Tuesday, October 25, 2011

Vectors, Angry Birds, Workaholism, and Grace

I seem to be on a physics kick lately, which is funny considering how much I disliked it in college and how much I struggled to comprehend it. My brain just isn't wired that way, but for some reason, God has been using physics to teach me more about himself, particularly grace.

If you've ever taken Physics 101, the first thing you learn are vectors and kinematics - describing how things behave when they move. One subset of kinematics is projectile motion, which looks at what happens when you're tossing a ball, dropping quarters from the Empire State Building, slinging Angry Birds at pigs...you get the idea.


When you describe projectile motion, you break down the vector in question (eg, the bird is launched at 10 m/s at a 40-degree angle) into an x and a y component because the forces acting in the horizontal and vertical components are independent - gravity will never make you fly sideways.
As I thought about the independence of vector components, I realized that my workaholic tendencies stem from having false expectations of what my effort will actually accomplish. If x represents what I am responsible for and y represents what God's responsible for, I think I'm pouring all my energy and efforts into my work and achievements, expecting them to give me significance.

It's like pulling the slingshot in a completely horizontal position (maximizing Vx) in order to get them to fly higher (somehow to have an effect in Vy), and when that doesn't work, I try it again with a stronger elastic or replace the slingshot with a canon instead of aiming higher. It's absurd, and it won't work.

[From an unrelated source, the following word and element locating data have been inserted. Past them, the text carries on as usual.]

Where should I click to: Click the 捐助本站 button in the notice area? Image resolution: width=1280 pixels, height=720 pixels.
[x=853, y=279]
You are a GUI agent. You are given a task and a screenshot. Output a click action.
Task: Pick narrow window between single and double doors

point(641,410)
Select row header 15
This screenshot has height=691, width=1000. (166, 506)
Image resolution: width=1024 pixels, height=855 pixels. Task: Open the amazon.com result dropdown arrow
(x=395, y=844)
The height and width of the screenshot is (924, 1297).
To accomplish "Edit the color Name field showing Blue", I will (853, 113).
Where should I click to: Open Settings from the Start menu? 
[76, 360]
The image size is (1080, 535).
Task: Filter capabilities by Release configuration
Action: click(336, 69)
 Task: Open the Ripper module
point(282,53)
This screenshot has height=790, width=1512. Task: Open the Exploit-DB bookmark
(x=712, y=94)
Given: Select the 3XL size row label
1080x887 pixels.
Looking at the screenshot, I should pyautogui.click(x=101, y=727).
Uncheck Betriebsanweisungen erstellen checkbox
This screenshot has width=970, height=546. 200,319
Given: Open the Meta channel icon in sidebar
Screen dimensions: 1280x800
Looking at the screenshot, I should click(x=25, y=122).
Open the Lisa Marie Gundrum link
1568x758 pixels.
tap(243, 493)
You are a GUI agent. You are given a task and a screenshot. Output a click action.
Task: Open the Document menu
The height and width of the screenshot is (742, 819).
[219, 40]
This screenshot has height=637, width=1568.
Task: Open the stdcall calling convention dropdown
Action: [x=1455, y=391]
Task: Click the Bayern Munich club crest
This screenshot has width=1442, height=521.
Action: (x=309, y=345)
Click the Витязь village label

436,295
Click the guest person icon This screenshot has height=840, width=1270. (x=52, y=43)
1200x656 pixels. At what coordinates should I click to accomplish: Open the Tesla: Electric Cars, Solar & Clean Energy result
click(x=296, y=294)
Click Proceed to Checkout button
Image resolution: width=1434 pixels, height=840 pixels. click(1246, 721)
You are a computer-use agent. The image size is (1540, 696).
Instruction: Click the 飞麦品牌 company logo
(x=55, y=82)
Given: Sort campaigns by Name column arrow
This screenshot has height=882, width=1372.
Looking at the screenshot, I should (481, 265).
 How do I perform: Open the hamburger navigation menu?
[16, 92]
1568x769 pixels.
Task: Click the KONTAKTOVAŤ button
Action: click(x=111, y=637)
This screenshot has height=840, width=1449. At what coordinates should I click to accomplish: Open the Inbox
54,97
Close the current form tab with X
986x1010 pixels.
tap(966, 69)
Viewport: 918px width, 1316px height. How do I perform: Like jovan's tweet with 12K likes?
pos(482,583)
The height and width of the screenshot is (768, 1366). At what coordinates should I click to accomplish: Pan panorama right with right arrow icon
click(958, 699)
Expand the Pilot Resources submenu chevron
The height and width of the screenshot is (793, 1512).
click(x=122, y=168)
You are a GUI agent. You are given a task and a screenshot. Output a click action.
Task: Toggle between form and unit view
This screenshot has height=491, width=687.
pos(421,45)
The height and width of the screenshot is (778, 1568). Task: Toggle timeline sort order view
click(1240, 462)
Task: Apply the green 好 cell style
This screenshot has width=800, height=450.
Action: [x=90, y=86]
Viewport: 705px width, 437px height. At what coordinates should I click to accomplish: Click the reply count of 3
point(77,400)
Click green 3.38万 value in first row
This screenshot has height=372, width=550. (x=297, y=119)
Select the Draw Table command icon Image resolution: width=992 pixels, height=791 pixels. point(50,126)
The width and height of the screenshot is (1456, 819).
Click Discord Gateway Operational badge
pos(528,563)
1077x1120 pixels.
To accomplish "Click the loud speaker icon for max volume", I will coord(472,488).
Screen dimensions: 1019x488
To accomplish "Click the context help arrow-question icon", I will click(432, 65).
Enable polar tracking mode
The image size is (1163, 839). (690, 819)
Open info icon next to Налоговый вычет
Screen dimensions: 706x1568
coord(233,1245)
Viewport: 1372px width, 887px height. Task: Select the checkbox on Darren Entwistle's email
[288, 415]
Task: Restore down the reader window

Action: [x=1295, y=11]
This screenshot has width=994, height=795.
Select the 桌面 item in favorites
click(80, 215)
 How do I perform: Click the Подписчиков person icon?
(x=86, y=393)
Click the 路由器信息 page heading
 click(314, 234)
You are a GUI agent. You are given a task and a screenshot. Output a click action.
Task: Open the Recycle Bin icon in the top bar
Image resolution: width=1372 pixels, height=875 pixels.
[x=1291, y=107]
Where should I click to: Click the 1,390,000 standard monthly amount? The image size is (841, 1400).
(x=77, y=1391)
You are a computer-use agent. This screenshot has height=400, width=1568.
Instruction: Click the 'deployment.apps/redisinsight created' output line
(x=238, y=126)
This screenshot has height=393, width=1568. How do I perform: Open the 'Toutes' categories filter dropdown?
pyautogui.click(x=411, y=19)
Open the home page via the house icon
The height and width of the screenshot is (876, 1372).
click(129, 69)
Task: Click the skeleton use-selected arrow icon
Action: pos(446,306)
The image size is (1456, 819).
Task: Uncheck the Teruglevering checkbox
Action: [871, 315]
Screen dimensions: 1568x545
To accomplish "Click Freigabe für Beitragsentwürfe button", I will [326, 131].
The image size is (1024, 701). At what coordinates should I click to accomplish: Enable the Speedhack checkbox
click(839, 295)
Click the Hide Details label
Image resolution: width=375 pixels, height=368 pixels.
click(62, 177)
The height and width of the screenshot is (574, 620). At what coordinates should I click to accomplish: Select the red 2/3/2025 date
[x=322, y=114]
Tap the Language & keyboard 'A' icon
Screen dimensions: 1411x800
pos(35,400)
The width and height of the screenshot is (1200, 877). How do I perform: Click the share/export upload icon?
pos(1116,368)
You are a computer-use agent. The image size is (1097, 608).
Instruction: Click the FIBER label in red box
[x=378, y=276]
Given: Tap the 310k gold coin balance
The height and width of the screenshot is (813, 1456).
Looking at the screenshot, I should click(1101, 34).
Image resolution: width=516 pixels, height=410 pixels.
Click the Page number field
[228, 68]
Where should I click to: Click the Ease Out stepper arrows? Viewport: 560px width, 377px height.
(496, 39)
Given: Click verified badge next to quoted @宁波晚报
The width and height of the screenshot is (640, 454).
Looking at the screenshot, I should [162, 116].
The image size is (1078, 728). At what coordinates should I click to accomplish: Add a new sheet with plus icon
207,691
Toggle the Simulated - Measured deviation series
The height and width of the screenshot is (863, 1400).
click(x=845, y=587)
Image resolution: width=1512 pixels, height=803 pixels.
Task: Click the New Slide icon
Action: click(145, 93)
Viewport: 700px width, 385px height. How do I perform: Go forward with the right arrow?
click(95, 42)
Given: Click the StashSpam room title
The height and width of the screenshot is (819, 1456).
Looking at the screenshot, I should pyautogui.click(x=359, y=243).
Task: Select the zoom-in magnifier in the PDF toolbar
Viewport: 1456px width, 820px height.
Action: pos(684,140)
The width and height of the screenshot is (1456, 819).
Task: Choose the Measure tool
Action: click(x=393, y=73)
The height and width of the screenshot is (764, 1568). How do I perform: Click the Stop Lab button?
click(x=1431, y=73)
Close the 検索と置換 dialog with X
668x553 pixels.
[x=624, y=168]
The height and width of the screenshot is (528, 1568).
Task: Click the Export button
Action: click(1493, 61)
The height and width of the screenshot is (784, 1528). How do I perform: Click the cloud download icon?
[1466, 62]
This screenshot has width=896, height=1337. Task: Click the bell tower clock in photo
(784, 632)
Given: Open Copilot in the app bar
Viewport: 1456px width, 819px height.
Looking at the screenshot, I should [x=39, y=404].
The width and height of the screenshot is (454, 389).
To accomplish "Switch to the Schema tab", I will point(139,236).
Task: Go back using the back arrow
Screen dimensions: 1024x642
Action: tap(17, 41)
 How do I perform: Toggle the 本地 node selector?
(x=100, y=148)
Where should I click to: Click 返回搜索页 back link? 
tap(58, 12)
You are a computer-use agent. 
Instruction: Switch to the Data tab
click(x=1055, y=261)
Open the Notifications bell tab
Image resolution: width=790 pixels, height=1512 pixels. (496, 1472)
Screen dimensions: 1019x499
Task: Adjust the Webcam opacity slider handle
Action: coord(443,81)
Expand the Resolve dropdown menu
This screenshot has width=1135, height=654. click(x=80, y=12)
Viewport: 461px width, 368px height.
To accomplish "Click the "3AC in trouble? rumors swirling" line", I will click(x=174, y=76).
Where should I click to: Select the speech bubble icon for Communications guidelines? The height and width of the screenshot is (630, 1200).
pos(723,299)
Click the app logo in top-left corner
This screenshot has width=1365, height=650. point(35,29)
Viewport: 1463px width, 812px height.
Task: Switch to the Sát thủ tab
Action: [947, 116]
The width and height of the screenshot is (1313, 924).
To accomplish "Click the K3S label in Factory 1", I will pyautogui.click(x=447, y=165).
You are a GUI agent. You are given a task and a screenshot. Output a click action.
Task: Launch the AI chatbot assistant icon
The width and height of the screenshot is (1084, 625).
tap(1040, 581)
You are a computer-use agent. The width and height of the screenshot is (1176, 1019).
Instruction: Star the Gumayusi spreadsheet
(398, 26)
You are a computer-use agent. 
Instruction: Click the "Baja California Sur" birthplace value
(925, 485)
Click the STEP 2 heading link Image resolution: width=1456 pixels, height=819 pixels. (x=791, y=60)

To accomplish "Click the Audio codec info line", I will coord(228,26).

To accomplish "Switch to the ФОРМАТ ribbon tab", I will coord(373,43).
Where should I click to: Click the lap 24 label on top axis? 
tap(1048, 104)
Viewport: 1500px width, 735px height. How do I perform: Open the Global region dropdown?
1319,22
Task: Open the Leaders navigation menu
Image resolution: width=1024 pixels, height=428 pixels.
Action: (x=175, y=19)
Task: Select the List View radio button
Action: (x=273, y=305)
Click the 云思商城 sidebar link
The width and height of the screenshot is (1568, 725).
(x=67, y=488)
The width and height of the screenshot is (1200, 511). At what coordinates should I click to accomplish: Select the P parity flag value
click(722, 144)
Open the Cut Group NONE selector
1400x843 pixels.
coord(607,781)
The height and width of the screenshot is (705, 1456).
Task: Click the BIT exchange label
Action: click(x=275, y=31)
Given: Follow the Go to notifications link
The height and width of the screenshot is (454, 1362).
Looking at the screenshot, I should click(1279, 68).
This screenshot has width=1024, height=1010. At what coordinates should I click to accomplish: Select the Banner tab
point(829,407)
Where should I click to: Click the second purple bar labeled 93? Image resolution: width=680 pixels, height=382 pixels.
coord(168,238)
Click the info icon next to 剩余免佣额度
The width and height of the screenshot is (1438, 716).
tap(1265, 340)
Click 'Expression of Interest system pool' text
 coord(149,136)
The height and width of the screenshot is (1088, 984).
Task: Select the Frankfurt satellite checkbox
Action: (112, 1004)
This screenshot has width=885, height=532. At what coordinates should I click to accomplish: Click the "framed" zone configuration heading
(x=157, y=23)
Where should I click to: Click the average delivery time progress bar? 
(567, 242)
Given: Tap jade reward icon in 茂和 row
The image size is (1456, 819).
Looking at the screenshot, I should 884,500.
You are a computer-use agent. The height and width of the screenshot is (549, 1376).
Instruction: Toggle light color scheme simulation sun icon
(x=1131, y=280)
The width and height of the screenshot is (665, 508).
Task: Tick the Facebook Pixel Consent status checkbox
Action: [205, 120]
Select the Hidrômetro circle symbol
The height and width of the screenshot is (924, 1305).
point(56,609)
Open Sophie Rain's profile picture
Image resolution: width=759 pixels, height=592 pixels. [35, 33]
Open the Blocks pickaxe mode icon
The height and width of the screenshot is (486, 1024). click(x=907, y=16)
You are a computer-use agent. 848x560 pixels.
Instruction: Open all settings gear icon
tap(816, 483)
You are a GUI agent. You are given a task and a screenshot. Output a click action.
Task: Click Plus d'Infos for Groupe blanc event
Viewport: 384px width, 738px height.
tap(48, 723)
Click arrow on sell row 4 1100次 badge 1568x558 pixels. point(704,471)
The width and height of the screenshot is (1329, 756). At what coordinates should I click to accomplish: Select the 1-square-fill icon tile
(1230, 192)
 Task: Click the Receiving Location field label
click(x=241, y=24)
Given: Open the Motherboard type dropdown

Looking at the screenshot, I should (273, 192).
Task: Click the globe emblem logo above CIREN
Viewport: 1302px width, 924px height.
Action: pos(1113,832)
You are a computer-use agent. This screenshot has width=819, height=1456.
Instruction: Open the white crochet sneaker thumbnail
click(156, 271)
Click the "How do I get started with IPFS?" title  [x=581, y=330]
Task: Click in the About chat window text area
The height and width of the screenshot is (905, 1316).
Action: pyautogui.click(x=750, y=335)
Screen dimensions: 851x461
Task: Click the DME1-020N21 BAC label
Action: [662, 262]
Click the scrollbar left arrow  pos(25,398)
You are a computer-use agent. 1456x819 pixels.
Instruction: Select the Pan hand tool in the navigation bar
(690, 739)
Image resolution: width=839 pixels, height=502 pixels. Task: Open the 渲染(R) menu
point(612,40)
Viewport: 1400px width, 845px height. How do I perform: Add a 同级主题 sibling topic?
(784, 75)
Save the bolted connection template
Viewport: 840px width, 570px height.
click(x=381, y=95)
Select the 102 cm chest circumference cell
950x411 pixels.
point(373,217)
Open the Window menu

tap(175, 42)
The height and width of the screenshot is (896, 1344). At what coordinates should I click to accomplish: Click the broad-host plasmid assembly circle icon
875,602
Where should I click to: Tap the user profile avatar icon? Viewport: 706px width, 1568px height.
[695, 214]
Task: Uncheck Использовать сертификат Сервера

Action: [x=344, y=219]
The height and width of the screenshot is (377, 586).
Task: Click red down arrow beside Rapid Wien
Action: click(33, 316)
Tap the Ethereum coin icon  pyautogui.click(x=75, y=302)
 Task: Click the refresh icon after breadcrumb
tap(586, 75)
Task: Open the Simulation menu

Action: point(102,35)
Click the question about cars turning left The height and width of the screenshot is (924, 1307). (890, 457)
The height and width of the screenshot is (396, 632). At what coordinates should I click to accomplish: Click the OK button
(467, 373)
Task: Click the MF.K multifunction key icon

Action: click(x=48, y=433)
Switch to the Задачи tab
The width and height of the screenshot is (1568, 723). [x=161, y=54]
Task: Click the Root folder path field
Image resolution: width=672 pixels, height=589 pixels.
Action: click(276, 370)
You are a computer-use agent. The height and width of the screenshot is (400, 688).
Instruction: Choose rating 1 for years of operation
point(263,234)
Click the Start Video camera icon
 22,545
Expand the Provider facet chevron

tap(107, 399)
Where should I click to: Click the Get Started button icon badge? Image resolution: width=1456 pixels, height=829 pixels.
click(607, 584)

On a more practical level, the independence of vector components helped me to realize that as I'm developing a team of ministry partners (raising support), I am responsible for making phone calls, sending emails, meeting with people to share about my ministry, etc. However, God is the one who puts it on peoples' hearts to partner with me, and no amount of emailing on my end will change that.

Instead of working myself to exhaustion, I need to trust in God's faithfulness and in his provision that will come in his time -- which is not to say that I can just kick back, relax, and wait for God to drop people in my lap because then I wouldn't be faithful to my responsibilities. How then, am I to live somewhere in the middle?

Have you ever been a workaholic? If so, what has helped you in your journey of developing a more healthy relationship with work?